ASSIGNMENT »
Your task is to extract every entry that follows word for word while excluding the pictures.

*** Opening of THE DATA ***

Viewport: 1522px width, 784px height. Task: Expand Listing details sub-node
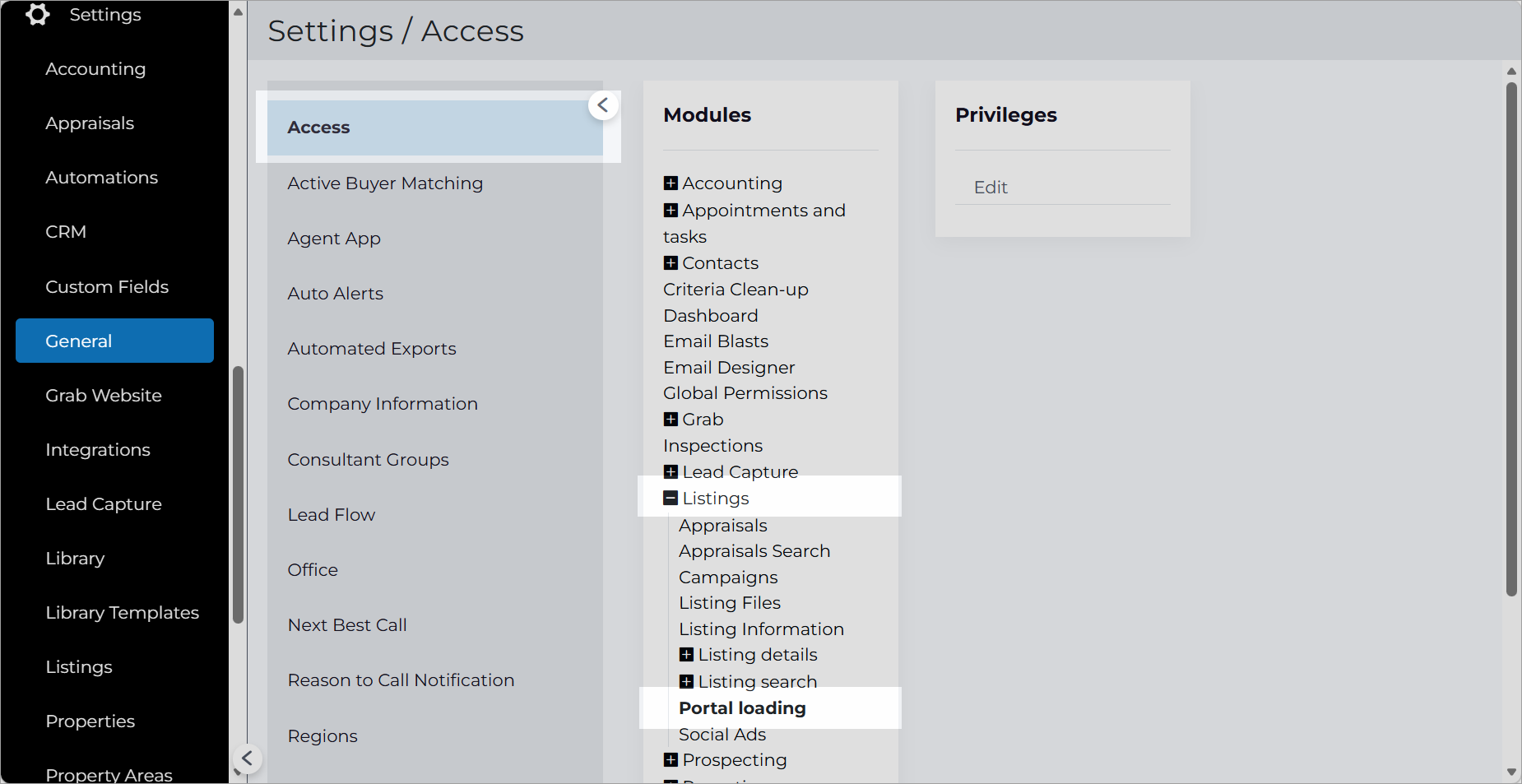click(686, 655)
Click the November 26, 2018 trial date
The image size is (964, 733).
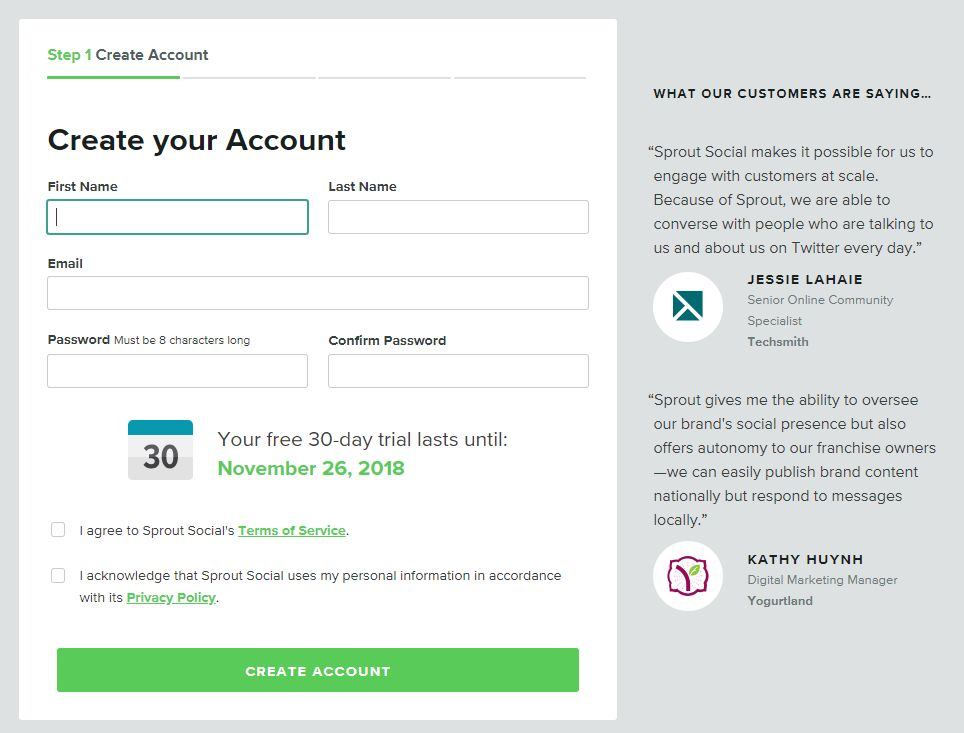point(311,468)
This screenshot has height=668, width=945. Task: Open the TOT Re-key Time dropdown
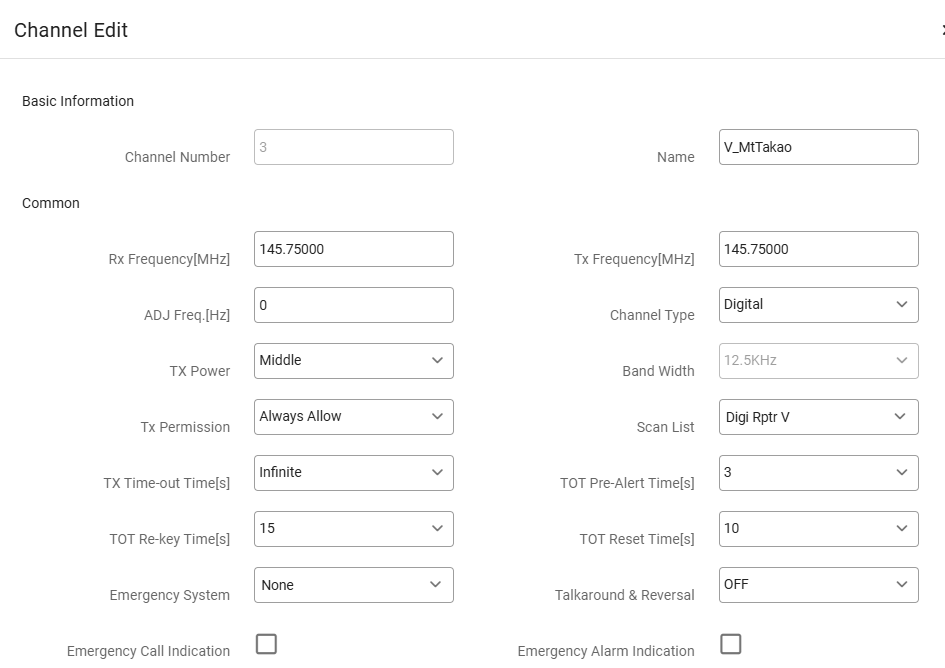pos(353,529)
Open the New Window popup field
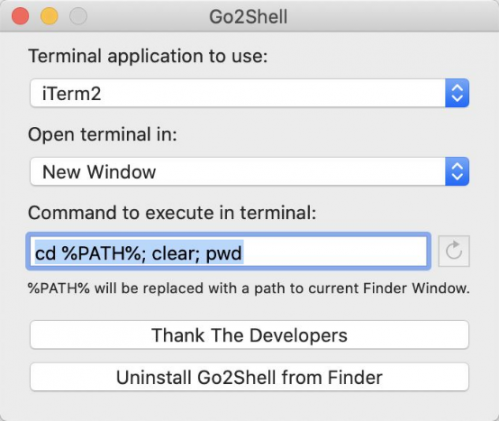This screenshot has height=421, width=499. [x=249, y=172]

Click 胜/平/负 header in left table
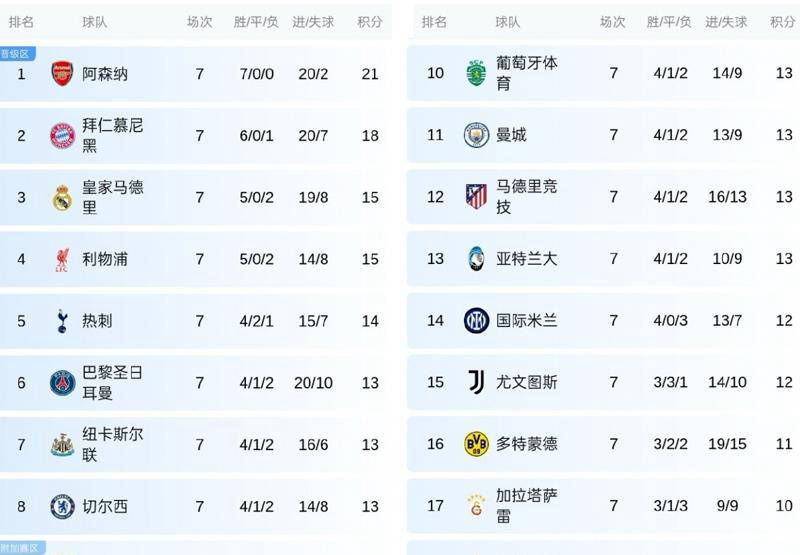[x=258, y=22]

*** Close of THE DATA ***

TASK SOLUTION »
Viewport: 1522px width, 784px height. Task: Expand Listing details sub-node
click(686, 655)
Click the November 26, 2018 trial date
The image size is (964, 733).
point(311,468)
This screenshot has height=668, width=945. Task: Open the TOT Re-key Time dropdown
pos(353,529)
Open the New Window popup field
This screenshot has height=421, width=499. [x=249, y=172]

Click 胜/平/负 header in left table
[x=258, y=22]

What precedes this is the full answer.